Even that extended voyage, however, does not begin to illustrate the gulf that exists between Toronto, the city I call home, and Montréal, where I was born and raised. Visit the two metropolises and their philosophical differences become immediately and starkly apparent: Montréalers populate their cafés throughout the day, where Torontonians appear certain the economy would grind to a halt were they to stop for a midday glass of beer or wine or a cup of coffee; when weather permits, the sidewalks of St-Laurent and St-Denis nightly teem with sharp-dressed citizens strolling or window shopping or just standing and chatting, while Toronto’s Queen and King Streets are primarily boulevards mandated to get a person from point A to point B, with no lingering; and where food and drink are concerned, well, let’s just say that Montréalers are significantly more hedonistic than are their neighbors to the west.

This last point, of course, applies as much to beer as it does to fine wine, haute cuisine or poutine. (Distinctly Québécois, poutine is an over-the-top indulgence of a dish, combining fries, gravy and cheese curds.) Although the city came later to craft brewing than did Toronto, Vancouver or even the modestly-sized Nova Scotian capital of Halifax, once they finally did get started, the city’s brewers have largely led the way for Canadians. As a result, although the fact is widely unrecognized, Canada’s second largest city rates with Denver, Portland, San Francisco and Philadelphia as one of the continent’s finest beer destinations.

Examples of Montréal’s leadership in beer are legion, but begin with the city’s first brewpub, Le Cheval Blanc (809 rue Ontario est, tel. 514-522-0211).

The Experimental Approach

When Jerôme Denys took over his family’s central Montréal tavern in 1981, representing the third generation to oversee the long, narrow room, his first priority was to bring the venerable establishment into the modern age. To compete in the eighties, he figured, the old fashioned, time-worn Cheval Blanc would require a couple of key renovations, such as the addition of a women’s washroom! The idea to brew in the basement didn’t come until half a decade later.

When Denys finally did begin selling his own beer in 1987, Montréalers welcomed the development with great enthusiasm, making the brewpub, according to Denys, an overnight success. And in its early days, Le Cheval Blanc was indeed a brewpub in the purest sense of the word, selling only the house-brewed beer and one commercial brand, all on draught—no bottled beer, no food, no wine, no liquor.

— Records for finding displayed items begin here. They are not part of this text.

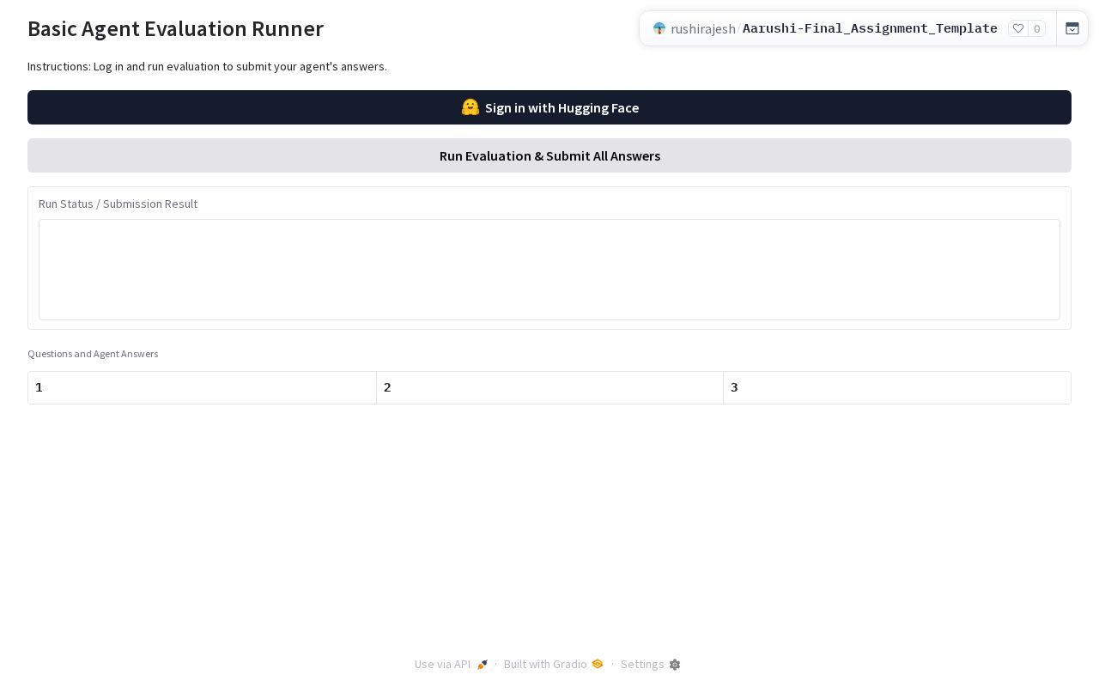
Task: Select column header 1 in answers table
Action: [202, 387]
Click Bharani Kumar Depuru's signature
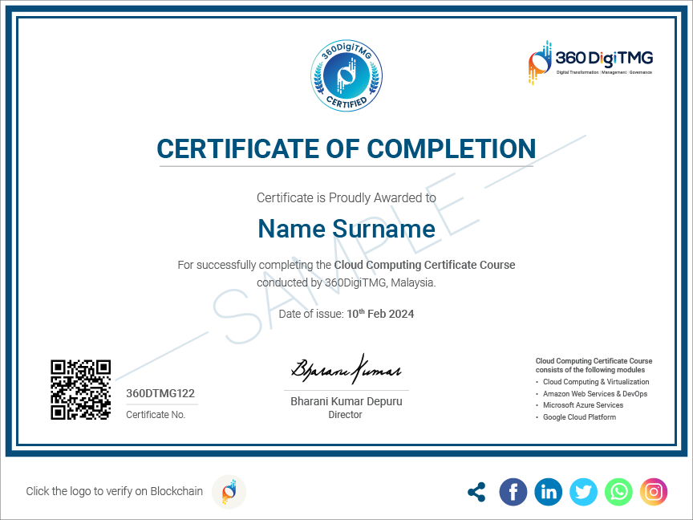Viewport: 693px width, 520px height. [346, 369]
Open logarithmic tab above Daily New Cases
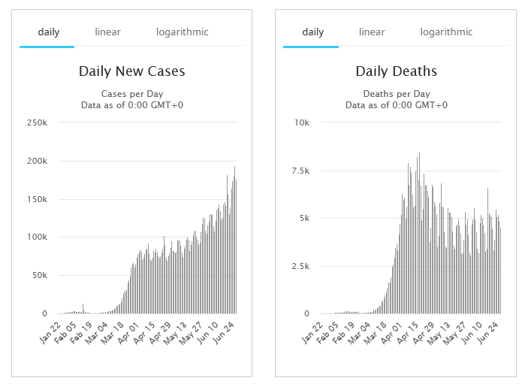The image size is (528, 387). (x=182, y=32)

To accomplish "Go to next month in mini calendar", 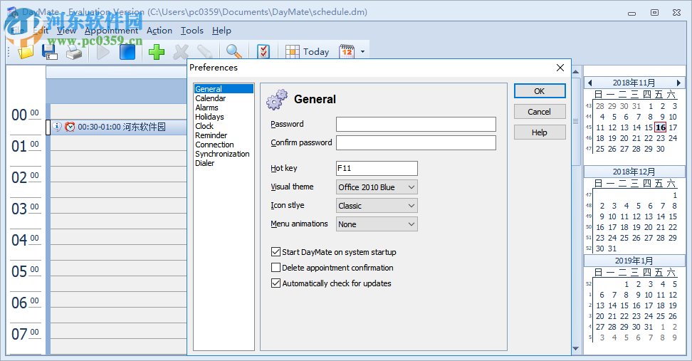I will [678, 83].
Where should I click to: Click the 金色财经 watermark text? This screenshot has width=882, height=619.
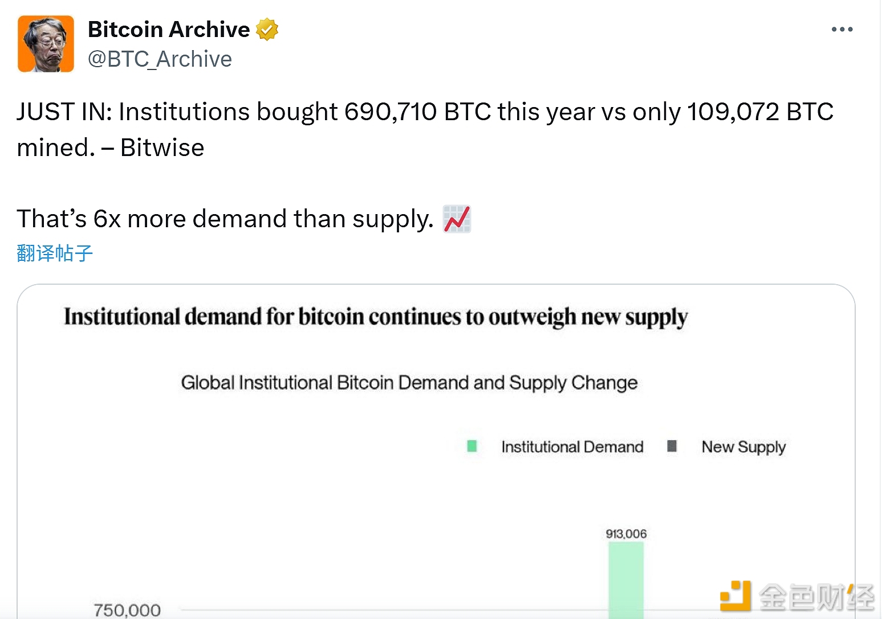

From the start, Denys began setting the tone for what would eventually become Montréal’s pervading approach towards craft-brewed beer. Taking the approach that beer, like wine, should vary from season to season and even batch to batch, Denys regularly altered his recipes so that, for example, a bière blonde tasted in July would necessarily taste different from one sampled in November. If occasionally maddening, it was also a practice that fostered experimentation and so crafted an attitude that would severely influence the next generation of brewpubs to come.

At the head of that generation is Dieu du Ciel (29 avenue Laurier ouest, tel. 514-490-9555). Located just east of Mont Royal, the ‘mountain’ for which the city is named, Dieu du Ciel is, at first glance, more neighborhood local than destination brewpub. But step up to the bar and that impression quickly changes, as the bartender guides you through beers like La Charbonnière, a wonderfully rounded and balanced smoked malt ale, and La Route des Épices, an outstanding seasonal ale flavored with black peppercorns. Order a pint of Rigor Mortis Ambrée, the brewer’s abbey-style dubbel, or the very convincing pilsner brewed occasionally by Jean-Francois Gravel, and you begin to wonder if the man can do no wrong.

Venture no further in your Montréal beer travels than Dieu du Ciel and Cheval Blanc and you will have been well-served by the new school and the old. But to do so would also be to deny yourself the province’s bounty of craft brewery beer seldom seen outside of Québec.